Lemon cake with labneh and orange blossom water
There are cakes that I simply cannot refuse. Diet or feeling full or not: lemon cake is always good. And if the cake is really well made and mega moist, more than just one slice is devoured quickly. What makes my cake particularly moist? You've probably already noticed it in the title - there's a good portion of fresh labneh in this lemon cake. I'll tell you why this cake also makes me think of homemade lemonade in a moment.
Baking with labneh - to make it nice and juicy.
Even though I still love labneh best in the classic way with a lake of olive oil and a good pinch of za'atar and fresh pita bread - you can actually bake fantastically with the stuff too! With labneh in the batter, you save the pinch of salt in the cake and also add a lovely fresh acidic note to the batter. The fact that labneh is made from high-fat yoghurt certainly won't hurt a juicy cake 😉
Labneh adds another fresh note to the lemon cake and makes it even juicier because of its fat content. But can you really taste the cream cheese? I can't really tell you. I gobble the cake pieces down my throat like a hungry gander and then hiss for more... all joking aside: I don't think you can taste it directly. But indirectly through the fluffy juiciness of the lemon cake.
Lemon cake that tastes like lemonade
When I developed the recipe for this lemon cake, I had the taste of my mother's homemade lemonade on my tongue. I love the wonderfully fresh taste of lemonade and how quickly you can make it. The same goes for the cake. As in the lemonade, the main tones are: lemon, sweet and orange blossom water. So the classic lemon cake always gets a little "lemonade shower" in my house, which makes the sponge cake that much juicier again and gives it a super special aroma. Super refreshing and yet a "little" calorie sin.
Recipe for juicy lemon cake with labneh
- Pastry brush
- 200 g Butter room temperature
- 150 g Sugar
- 4 Eggs
- 2 Lemons (grated) Organic
- 1 TBSP Lemon juice
- 100 g Labneh according to recipe
- 230 g Flour
- 50 g ground almonds
- 4 TSP Baking powder
- 120 ml Lemon juice Equivalent to approx. 1 - 1.5 large lemons
- 60 g Sugar
- 4 TSP Orange blossom water
- 120 g Powdered sugar
- 1 TSP Orange blossom water
- 3 TSP Lemon juice
- 3 TL Water
- 20 g chopped pistachios
- Preheat the oven to 170 °C.
- Wash the lemons thoroughly and grate the zest. Then squeeze out the juice (will be needed later).
- Mix flour with baking powder and ground almonds.
- Beat the sugar with the butter until creamy.
- Add the eggs one by one and continue mixing.
- Add the labneh, lemon juice and lemon zest and continue to blend.
- Gradually add the flour mixture and mix briefly to form a smooth dough.
- Grease the loaf tin, pour in the dough and smooth it down.
- Bake the lemon cake for approx. 45 minutes in the preheated oven. Check the dough at the end: Stick a wooden stick/knife into the cake and see if any dough sticks when you pull it out. If raw dough sticks, please let it bake for a few more minutes.
- Mix the lemon juice with the sugar and orange flower water until the sugar has dissolved.
- While the cake is still warm, poke many small holes with a chopstick and brush the lemon sauce over the cake until it is all absorbed.

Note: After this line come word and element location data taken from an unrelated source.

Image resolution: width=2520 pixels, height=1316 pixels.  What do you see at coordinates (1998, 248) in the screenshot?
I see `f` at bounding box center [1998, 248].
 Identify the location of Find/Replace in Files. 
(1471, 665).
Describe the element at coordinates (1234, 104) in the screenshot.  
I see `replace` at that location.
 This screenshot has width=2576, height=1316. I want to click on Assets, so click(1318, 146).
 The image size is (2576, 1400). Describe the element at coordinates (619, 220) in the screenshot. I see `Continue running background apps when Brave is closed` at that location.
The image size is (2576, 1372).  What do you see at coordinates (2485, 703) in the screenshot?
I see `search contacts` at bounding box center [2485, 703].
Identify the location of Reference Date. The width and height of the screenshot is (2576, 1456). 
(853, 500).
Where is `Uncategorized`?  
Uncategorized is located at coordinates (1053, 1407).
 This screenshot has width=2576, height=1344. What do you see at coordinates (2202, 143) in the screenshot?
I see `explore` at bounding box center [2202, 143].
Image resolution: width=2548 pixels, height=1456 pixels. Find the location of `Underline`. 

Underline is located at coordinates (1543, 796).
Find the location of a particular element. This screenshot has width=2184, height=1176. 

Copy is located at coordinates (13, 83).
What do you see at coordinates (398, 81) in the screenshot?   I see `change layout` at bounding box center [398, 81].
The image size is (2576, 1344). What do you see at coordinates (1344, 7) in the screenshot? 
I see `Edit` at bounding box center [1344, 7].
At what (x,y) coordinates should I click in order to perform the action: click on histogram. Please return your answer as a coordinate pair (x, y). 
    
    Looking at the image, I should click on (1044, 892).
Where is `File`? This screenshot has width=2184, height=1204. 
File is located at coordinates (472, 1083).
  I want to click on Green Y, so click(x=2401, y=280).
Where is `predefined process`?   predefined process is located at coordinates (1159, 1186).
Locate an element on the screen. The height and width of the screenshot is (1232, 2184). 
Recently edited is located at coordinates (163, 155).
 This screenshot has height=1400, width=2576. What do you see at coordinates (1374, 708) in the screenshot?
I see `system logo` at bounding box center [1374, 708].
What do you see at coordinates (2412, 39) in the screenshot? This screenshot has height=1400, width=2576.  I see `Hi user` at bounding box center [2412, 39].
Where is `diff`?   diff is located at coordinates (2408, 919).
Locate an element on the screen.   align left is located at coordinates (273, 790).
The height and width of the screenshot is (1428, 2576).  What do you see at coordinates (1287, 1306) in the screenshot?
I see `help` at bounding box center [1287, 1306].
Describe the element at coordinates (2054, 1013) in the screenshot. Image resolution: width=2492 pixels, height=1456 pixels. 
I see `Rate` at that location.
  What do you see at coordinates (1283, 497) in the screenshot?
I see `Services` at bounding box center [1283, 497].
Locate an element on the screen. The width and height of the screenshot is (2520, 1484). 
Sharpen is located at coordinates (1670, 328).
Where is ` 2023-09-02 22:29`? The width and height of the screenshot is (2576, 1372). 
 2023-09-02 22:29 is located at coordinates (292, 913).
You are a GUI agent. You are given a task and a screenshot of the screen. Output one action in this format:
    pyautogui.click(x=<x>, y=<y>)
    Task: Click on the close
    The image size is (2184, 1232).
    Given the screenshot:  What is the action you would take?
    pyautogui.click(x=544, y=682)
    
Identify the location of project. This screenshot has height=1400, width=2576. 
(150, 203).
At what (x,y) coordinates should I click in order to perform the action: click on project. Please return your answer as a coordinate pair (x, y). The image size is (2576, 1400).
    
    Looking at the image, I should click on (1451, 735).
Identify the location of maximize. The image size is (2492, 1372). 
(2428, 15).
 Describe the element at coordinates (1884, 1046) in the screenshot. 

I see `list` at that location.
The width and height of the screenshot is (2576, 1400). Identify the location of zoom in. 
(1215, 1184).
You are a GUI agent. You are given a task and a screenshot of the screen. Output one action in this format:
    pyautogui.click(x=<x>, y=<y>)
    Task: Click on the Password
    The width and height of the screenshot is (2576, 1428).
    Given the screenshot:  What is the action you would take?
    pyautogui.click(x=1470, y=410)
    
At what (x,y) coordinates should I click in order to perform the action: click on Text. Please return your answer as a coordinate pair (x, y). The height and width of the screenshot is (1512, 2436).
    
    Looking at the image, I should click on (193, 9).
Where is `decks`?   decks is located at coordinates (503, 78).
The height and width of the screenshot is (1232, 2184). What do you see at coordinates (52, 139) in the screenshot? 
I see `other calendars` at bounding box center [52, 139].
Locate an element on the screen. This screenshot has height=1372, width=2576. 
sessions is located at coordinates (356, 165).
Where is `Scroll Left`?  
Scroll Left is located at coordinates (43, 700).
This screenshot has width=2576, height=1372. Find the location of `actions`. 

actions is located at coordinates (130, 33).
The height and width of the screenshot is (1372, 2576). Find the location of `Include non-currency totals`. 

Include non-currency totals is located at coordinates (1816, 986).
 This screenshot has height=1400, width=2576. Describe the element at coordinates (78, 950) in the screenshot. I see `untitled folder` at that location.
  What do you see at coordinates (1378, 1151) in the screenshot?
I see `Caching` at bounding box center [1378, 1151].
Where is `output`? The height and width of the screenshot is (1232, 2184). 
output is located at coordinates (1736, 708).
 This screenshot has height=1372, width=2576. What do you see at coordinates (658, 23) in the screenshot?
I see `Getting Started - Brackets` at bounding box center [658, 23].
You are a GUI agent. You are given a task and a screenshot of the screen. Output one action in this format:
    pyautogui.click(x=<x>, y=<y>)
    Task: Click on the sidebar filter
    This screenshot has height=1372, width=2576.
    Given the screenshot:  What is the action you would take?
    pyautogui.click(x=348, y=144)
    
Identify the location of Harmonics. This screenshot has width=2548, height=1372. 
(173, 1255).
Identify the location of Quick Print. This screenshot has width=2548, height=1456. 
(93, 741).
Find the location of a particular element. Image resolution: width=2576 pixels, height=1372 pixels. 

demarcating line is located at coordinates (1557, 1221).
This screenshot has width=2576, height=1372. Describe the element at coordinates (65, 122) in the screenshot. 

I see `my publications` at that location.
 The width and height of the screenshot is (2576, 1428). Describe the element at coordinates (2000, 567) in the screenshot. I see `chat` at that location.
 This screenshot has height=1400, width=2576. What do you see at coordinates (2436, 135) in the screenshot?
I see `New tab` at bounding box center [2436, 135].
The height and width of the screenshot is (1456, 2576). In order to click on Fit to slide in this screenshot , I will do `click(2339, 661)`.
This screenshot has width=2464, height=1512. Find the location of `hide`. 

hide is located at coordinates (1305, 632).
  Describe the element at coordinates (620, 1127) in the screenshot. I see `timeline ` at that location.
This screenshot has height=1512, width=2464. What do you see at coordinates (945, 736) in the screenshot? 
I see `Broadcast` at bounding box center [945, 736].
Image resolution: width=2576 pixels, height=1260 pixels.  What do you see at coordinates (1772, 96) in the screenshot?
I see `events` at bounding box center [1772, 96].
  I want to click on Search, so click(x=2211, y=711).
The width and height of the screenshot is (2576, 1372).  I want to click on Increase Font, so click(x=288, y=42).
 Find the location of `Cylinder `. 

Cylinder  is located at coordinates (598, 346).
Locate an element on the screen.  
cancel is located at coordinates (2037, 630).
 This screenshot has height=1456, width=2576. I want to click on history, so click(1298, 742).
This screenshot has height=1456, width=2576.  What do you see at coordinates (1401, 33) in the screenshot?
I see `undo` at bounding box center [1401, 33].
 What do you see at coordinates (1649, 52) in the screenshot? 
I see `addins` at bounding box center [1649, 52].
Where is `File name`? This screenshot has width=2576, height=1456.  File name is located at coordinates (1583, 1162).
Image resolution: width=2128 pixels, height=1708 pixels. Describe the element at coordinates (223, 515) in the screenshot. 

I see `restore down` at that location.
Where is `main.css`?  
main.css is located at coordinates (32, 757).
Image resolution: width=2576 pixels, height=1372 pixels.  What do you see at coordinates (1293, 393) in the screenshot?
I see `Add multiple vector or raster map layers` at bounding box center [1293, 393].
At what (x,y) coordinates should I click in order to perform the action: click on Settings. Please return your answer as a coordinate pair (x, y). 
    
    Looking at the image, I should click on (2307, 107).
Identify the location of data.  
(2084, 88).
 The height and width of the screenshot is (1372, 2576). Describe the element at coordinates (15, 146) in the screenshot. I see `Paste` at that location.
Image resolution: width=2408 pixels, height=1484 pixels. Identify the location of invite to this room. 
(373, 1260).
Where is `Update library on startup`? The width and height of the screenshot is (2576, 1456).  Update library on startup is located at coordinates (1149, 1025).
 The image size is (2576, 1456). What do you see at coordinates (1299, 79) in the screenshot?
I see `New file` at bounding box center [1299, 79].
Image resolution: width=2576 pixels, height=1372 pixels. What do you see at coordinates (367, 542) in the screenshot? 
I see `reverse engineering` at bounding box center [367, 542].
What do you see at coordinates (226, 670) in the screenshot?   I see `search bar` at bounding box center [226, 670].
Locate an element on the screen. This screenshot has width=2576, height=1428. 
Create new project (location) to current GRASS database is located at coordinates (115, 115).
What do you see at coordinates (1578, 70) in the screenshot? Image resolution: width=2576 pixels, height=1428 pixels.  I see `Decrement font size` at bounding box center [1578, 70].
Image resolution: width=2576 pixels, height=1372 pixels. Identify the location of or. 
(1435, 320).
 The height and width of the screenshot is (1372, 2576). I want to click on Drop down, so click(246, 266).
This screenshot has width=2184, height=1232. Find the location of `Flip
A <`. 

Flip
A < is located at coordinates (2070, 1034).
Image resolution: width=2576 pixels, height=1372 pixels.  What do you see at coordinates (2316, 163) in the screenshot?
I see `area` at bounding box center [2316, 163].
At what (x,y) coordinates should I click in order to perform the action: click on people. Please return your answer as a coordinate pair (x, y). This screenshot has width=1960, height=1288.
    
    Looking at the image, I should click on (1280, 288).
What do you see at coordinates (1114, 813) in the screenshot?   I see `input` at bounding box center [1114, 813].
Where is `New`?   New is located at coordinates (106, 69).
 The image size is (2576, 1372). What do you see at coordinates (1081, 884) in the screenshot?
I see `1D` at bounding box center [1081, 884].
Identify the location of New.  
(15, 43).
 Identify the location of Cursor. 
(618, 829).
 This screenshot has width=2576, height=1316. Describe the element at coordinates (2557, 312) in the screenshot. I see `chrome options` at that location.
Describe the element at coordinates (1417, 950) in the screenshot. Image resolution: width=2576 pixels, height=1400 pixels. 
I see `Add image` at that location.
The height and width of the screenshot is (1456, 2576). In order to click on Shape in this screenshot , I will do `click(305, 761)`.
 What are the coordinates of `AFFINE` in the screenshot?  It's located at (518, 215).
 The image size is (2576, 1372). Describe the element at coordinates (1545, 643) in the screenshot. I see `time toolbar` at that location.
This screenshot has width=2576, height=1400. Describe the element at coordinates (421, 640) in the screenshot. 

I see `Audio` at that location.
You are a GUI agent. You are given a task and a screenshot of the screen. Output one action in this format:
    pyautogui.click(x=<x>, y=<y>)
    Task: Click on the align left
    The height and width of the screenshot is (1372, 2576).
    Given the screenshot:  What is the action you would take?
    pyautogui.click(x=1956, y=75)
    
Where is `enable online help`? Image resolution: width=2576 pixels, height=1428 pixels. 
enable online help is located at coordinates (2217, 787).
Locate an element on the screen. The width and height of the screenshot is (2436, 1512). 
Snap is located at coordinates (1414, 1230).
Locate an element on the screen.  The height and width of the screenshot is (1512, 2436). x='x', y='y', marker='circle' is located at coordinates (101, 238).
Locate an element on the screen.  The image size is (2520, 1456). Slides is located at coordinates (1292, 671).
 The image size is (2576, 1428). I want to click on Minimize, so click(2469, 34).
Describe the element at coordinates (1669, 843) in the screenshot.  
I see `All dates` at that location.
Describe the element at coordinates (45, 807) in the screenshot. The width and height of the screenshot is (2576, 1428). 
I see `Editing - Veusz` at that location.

- Allow the cake to cool completely and then remove from the baking tin.
- Mix the icing sugar with the remaining ingredients until creamy, but still a little count.
- Pour the icing over the cake and spread.
- Optionally garnish with chopped pistachios.
Be sure to try the cheesecake with za'atar, the tahini buns, the juicy date cake, the chocolatey babka or the chocolate tart with pistachio cream.
Am rather accidentally stumbled on the blog when I googled for "Zatar". Am blown away by the Manakish and if I had not just baked plum cake now, the lemon cake would be up. Great blog with lots of inspiration! Is directly in my feedreader gwandert.